Do you know when this UASF stuff is happening, or if it has already happened, who won, or what looks like it's going to win? It's been a confusing few days...
It certainly has. Not sure what your knowledge is, but the main discussion re scalability in bitcoin recently has been about the activation of segregated witness (i.e. segwit)
There's still one hurdle to get over over the next few days called UESF (User Enforced Soft Fork) that miners have SAID they agree to. The method for this is a thing called BIP91, and it will orphan off blocks from other miners that don't signal they are ready for segwit. Segwit itself (BIP141) requires 95% of miners over the space of ~2000 blocks to signal segwit activation. BIP91 only builds on blocks that signal BIP141, which is how they get to 95%. Almost 100% of miners have already indicated that they will do this. It should start in a few hours?
The problem right now is that lots of people have said they're going to do something, but the question is whether the nodes that define and police consensus in bitcoin are capable of enforcing the BIP91 orphaning.
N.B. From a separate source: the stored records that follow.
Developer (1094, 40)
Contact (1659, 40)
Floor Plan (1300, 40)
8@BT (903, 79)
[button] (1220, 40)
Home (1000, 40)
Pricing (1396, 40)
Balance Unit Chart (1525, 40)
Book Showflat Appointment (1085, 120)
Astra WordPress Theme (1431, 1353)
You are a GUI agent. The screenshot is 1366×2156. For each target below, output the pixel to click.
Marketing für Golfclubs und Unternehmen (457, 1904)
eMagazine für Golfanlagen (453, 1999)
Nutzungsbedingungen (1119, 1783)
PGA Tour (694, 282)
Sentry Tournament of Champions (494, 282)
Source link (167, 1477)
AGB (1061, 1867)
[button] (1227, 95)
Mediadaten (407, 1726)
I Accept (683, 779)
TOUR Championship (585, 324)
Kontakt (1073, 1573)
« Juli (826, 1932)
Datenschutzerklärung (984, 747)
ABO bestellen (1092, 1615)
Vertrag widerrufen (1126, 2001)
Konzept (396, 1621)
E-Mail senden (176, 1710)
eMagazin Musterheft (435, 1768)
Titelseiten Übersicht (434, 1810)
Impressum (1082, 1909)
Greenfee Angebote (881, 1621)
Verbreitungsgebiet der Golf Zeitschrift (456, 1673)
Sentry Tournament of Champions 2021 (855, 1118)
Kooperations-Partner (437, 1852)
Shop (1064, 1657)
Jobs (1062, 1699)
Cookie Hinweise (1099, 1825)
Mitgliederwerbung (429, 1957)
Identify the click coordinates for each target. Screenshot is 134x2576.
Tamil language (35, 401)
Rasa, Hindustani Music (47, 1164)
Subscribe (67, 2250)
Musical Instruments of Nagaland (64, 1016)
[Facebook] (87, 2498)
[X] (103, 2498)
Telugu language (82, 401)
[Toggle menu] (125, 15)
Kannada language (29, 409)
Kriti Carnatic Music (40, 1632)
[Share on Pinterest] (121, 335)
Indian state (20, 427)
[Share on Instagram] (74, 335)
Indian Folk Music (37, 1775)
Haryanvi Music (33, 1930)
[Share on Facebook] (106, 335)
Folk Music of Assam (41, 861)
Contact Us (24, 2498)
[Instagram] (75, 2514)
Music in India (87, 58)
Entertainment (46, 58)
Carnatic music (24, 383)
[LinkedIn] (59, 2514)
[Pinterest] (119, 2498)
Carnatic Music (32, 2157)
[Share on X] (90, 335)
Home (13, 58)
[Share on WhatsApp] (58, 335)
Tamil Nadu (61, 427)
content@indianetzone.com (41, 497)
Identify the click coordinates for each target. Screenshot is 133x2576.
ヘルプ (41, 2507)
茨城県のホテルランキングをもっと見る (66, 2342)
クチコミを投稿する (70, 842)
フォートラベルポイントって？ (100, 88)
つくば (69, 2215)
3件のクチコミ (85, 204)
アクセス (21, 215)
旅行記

It SHOULD go off without a hitch, but given bitcoin over the last six months, there are no guarantees. If all goes well, bip91 will start orphaning non bip141 blocks, the new ~2000 period of BIP141 activation testing will start, >95% of blocks will be BIP141, and segwit will activate in about three weeks. That will essentially allow bitcoin to double the transaction throughput.
2nd layer solutions and hard-forks sheduled for three months (that are never going to happen) are a discussion for another day.
Now that BIP91 (SegWit2X/NYA) is locked in, we will be getting BIP141 (original SegWit) activated in a few weeks, so the BIP148 (UASF) fork should not happen.
To clarify OpenBazaar's "No Transaction Fees", it means there are no marketplace platform fees.
To compare with ebay, to sell an item for $500 and charge $20 for shipping ($520):
- eBay fee: ~10% of final bid value + 10% of any shipping charge added on = $52
- PayPal fee: 2.9% of payment = $15.08
The bitcoin network would eliminate the PayPal fees. (The bitcoin fees would still exist but presumably would be lower than 2.9%)
The OpenBazaar platform would eliminate the eBay platform fees.